Маша споткнулась и упала бы, если бы ее не удержала Тамара.
— Заснула, что ли? Ногу подвернула? — спросила, вглядываясь в искаженное болью лицо Семеновой.
— Оступилась. Пошли давай, а то не догоним.
Они снова заковыляли по вязкой от пыли дороге, и мысли Семеновой опять вернулись к тому злосчастному карьеру.
На третий, кажется, день, перед утром, доставили новую партию раненых.
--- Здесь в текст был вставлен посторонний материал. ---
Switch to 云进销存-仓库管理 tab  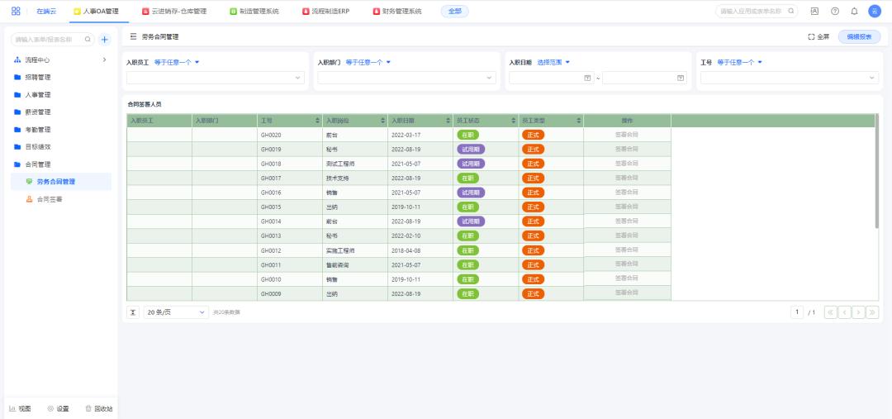173,12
Она начала с кучерявого старшего лейтенанта. Искромсан осколками, но в сознании. Просил пить.
— Вот перевяжу и дам. Сначала надо кровь остановить, — утешала.
Терпел. Когда же вместо воды стала смачивать губы тампоном, протестующе закрутил головой и понес. Всех богов вспомнил, пристрелить хотел, по привычке за пистолетом тянулся.
— Я два дня черный снег глотал, а тебе воды жалко? На передовую вас, тыловых крыс, гнать надо! Засиделись тут!
— Нельзя тебе, милый. Никак нельзя, — уговаривала без толку.
Следующий тихим оказался. Из шока, видно, недавно вышел. Разрезала бинт, намотанный поверх гимнастерки, задрала подол — вся брюшина открыта, а он поднимает голову:
— Большая у меня рана?
Что ему сказать? Сорвалась, закричала:
— Да помогите же кто-нибудь, черт вас всех возьми! Капитан Бадьин тут как тут. И на ухо свистящим шепотом:
— Держи себя в руках, а то как двину, по-другому запоешь, — и тоже матом, не хуже старшего лейтенанта.
Фельдшера Переверзева, однако, на помощь послал. Ей парнишку до слез жалко, рану, чтобы не увидел, от него собой загораживает, а он опять:
— Я буду жить? У меня сестренка Аня в детдоме осталась. Мне ее поднимать надо.
От этих слов перед глазами круги замелькали. Но руки, однако, не дрогнули. Узнала, что парнишку Сашей Смирновым зовут, попросила:
— Ты голову не поднимай, Саша. Не мешай нам. Перевяжем — легче станет.
Вдвоем обработали рану и поспешили к другим, их перебинтовывать, свежие повязки накладывать.
Пока со всеми управились, мартовское солнце припекать начало, хоть шинель сбрасывай. И такая усталость навалилась, что, проверив пульс у старшего лейтенанта и Саши, укутав их получше одеялами, сама присунулась между носилками.